I’m trying to use accelerations to speed-up query execution time, but I have a hard time understanding what is going on. Here is my set-up:
Dremio runs on an industrial PC (windows 10) with 256 GB RAM + 500 GB drive
I have one NAS source which contains a collection of parquet files :
My fact table is 1 folder with 200 partitionned files (450 millions records), whose columns are essentially a bunch of IDs and a few measures.
Then I have 5/6 “decoding” tables that are generally fairly wide (up to 50 columns) and occasionally pretty long as well (the smallest has 200 records, the largest 30 millions)
I have created a logical view MY_VIEW with all the joins whose definition is something like:
SELECT facts., decod1., decod2., decod3., decod4.*
LEFT JOIN decod1 ON = facts.DECOD1_ID = decod1.ID
LEFT JOIN decod2 ON = facts.DECOD2_ID = decod2.ID
LEFT JOIN decod3 ON = facts.DECOD3_ID = decod3.ID
LEFT JOIN decod4 ON = facts.DECOD4_ID = decod4.ID
I have tried to accelerate this view but I ran out of memory (I know I’ll have to go for aggregate reflections, but I’m not sure yet which fields I should put in)
Then I tried to execute the following query:
SELECT dim1, sum(measure1) FROM MY_VIEW GROUP BY dim1
which runs in about 2 minutes. I was somehow in the hope that, since I have left joins everywhere, the query planner would do the necessary to keep IO as low as possible.
Now when I run the query not using the view:
SELECT decod1.dim1, sum(facts.measure1)
FROM facts LEFT JOIN decod1 ON facts.DECOD1_ID = decod1.ID
GROUP BY dim1
which runs in 6s
Then I thought it may be that the query planner can’t read properly my files metadata (because the parquet files have been generated using pyarrow), so I’d try to accelerate separately each table (de fined as a view SELECT * FROM facts for instance). It absolutely didn’t help improve the query time.
Hence my questions :
- I’ve noticed that the slow version of the query had many accelerations to choose from, but ultimately chose just one (qualifying the others as too expensive). However I would have guessed that using these accelerations, while expensive, whould generally cost less than reading the source file. Has Dremio really the ability to use several accelerations to serve a query (so far I’ve never seen that happen) as stated in your doc, or is it something on your roadmap ?
- Is it any useful to create one for one accelerations on my source data (in the end if I understand correctly Dremio acceleration create under the hood the same kind of parquet files, except that you may have forked early on from Arrow to match Dremio specific requirements) ?
- Side question by the way, do you use any compression codec for the accelerations ? Is it configurable ?
- And finally, do you understand why my initial query is that slow compared the other one (as they are functionally equivalent and yield the same result)
I enclose the query profile which I assume should be helpful if you have time to investigate
Romain7c01fddf-984e-4837-8eec-110def8ae800.zip (86.4 KB)

# Data shown
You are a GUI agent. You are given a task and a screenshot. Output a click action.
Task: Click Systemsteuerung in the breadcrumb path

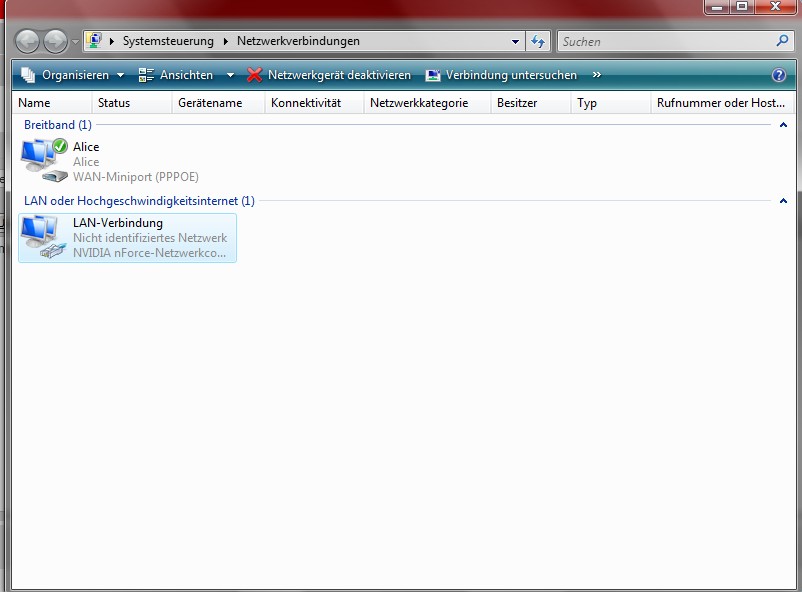tap(168, 41)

# Job
In the forum post about Dremio, how long does the query that skips the view take to run?

# Answer for the task
It runs in 6 seconds.